HUD Secretary Ben Carson has described the proposed rule, which is being aggressively pushed by White House Senior Policy Adviser Stephen Miller, as a way to “make certain our scarce public resources help those who are legally entitled to it.” However, HUD’s analysis indicates that about half of the people in households that are facing possible eviction or homelessness are children who are legally qualified for help.

In the U.S., current rules forbid undocumented immigrants from directly receiving federal housing assistance. But families that have mixed immigration status are eligible.

An undocumented single man or single woman is not eligible for housing assistance under current rules, but a family is eligible if at least one person in that household is eligible. For example, a man who is undocumented would not be eligible by himself, but his family could apply if his wife is a U.S. citizen or if he has a child who was born in the U.S. (that U.S.-born child enjoys birthright citizenship). And the benefits the family is entitled to receive are prorated accordingly.

But the new rule would require everyone in that household to have “eligible immigration status,” the Washington Post reports. According to HUD, roughly 25,000 households in the U.S. representing about 108,000 people presently living in subsidized housing have at least one ineligible member—and about 70% of these households with mixed immigration status (around 76,000 people) legally qualify for benefits. About 55,000 are children.

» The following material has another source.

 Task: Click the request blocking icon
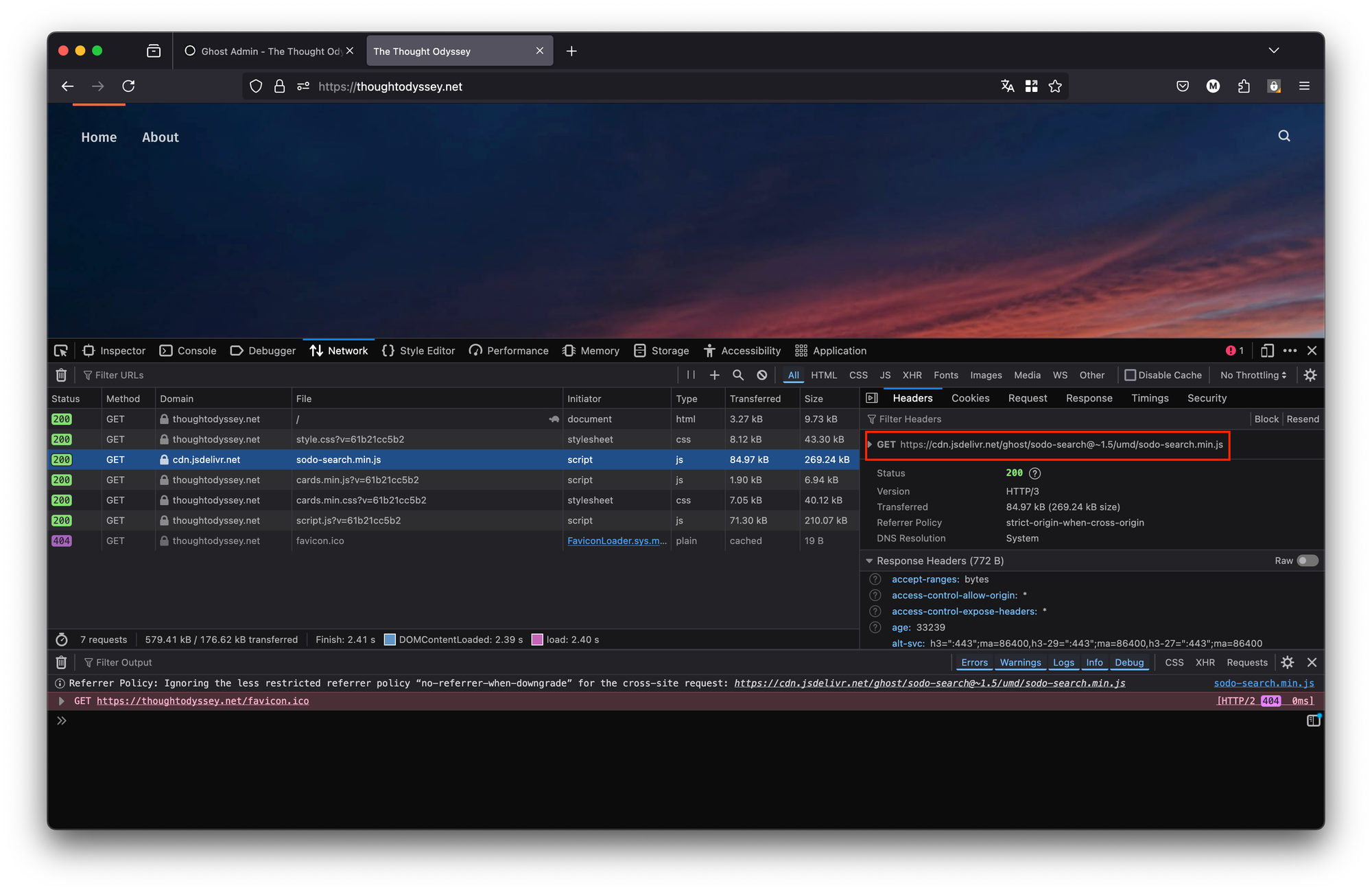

According to its analysis, “HUD expects that fear of the family being separated would lead to prompt evacuation by most mixed households. Temporary homelessness could arise for a household if they are unable to find alternative housing.”

Diane Yentel, president and chief executive of the National Low Income Housing Coalition, is highly critical of the proposed rule, and the Washington Post quotes her as saying, “Tens of thousands of deeply poor kids, mostly U.S. citizens, could be evicted and made homeless because of this rule. And  by HUD’s own admission, there would be no benefit to families on the waiting list.”